In a separate paper, coauthor Emily Hartop, Ph.D., of the Museum für Naturkunde defined dark taxa as clades containing more than 1,000 species of which fewer than 10 percent have been described. Traditional keys that use couplets to examine morphological characters are insufficient for dark taxa. Brown says there’s a key for British Megaselia, which comprise about 250 species—but it’s so complicated that someone could work through 230 couplets without being certain the outcome is correct. And other geographical clusters contain even more species.

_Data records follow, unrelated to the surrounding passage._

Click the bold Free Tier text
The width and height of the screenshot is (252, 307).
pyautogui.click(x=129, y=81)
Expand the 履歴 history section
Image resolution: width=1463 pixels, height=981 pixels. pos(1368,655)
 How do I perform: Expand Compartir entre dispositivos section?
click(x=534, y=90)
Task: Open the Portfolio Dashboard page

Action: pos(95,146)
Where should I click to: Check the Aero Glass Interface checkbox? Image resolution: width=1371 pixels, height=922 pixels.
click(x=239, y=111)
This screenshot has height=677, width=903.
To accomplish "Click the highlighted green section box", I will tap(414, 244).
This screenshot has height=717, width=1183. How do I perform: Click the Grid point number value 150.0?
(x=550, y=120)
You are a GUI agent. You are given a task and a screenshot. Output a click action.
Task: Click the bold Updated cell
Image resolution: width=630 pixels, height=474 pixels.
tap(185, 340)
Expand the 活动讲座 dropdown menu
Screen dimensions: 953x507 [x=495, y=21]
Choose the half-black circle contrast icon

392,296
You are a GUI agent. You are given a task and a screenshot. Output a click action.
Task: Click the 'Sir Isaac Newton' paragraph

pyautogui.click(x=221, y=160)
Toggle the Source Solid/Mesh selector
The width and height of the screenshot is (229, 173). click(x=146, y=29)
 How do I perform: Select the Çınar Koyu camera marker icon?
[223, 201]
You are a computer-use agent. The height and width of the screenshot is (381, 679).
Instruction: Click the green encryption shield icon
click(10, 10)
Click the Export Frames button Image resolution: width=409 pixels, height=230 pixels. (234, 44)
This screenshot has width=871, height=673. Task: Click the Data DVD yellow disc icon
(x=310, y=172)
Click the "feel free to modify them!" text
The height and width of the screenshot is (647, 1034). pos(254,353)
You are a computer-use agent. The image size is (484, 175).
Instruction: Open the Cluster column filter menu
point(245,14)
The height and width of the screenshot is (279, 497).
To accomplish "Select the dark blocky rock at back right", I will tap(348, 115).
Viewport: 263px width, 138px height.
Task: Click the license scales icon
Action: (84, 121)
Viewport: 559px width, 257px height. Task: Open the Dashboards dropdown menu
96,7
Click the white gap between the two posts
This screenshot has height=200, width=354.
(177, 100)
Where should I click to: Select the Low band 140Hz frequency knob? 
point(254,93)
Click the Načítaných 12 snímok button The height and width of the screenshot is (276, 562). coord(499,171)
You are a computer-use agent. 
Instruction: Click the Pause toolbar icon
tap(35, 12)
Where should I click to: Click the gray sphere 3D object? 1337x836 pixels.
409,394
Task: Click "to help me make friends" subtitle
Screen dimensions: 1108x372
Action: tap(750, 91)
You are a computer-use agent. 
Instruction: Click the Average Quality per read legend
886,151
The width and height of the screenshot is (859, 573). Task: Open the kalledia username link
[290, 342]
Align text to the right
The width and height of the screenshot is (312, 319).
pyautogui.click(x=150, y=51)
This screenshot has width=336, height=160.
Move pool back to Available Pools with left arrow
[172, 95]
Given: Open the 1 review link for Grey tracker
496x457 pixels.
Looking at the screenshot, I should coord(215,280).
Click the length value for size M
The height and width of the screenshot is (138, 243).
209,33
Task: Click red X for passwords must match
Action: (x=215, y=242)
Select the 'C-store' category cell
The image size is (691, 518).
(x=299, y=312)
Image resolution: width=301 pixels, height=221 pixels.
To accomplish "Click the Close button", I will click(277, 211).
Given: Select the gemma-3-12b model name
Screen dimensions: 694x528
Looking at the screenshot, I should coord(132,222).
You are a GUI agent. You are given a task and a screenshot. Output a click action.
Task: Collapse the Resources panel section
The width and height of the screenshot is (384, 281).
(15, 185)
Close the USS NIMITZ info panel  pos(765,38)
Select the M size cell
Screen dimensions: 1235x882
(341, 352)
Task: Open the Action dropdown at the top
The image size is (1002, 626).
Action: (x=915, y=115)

At one site where Brown works on Megaselia in Costa Rica, they’ve found 900 species so far.

“I could spend a year trying to develop those structural characters—but nobody’s going to ever use that,” says Brown. “Because it’s just too darn difficult. Like microdissections of the male genitalia. Do you know how small those male genitalia are? Just insanely small.”

Instead, researchers rely on barcoding using a snippet of mitochondrial DNA, known as cytochrome c oxidase subunit I (COI), that varies by animal species. Researchers can use this as a starting point to figure out which specimens are truly separate species and which simply have more variable sequences.

Brown—who has described some 700 species so far—says sometimes that’s straightforward, but, in the case of the white-belted Megaselia, not so much. He calls them a worst-case scenario.

The Megaselia Complex is … Complex

Megaselia is a genus that I’ve been avoiding studiously my whole career because they’re a hopeless group,” Brown says. “The reason I started working on this group of Megaselia is basically because we started doing inventory. And when you do inventory—instead of doing revisions of groups—then you’re stuck looking at everything.”

Megaselia likely comprises thousands of species all over the world. In Los Angeles, it includes those white belts, so named due to the yellowish dorsal plates of the males. It turns out that fresh specimens have white plates that yellow as they air-dry—and they vary a lot.

The research team began looking at a few white-belted specimens that showed up during the BioSCAN project when they set up malaise traps in backyards and gardens all over Los Angeles.

“When I started looking at the specimens that were pictured on the Barcode of Life database website, I saw that there were more than one Megaselia sulphurizona—I mean species or specimens with widely divergent DNA barcodes,” Brown says.

In the paper, the team describe the species that make up the complex so far. Some of these have differences in wing venation, but delimiting the species required molecular and geographic data.

“I think the most important fact—the most distressing fact—is that we don’t know anything about what they do,” Brown says. “All we know about their life histories is they sometimes fly into malaise traps. So that’s something I’m continuing to work on.”

Brown is also working on the Megaselia species from tropical ecologist Daniel Janzen‘s study in Costa Rica. “I always had a dream of being able to do all of Costa Rica’s phorid flies—put names on all of them,” Brown says. “That dream was completely impossible until barcodes came along. It’s probably [still] impossible, but it’s more likely that I’ll be able to do a big chunk of it.”

By cataloguing the biodiversity of phorid flies, Brown and colleagues hope to better understand the flies’ biologies and the roles they play in their ecosystems—especially those with intense species turnover or where there are endemic species to conserve.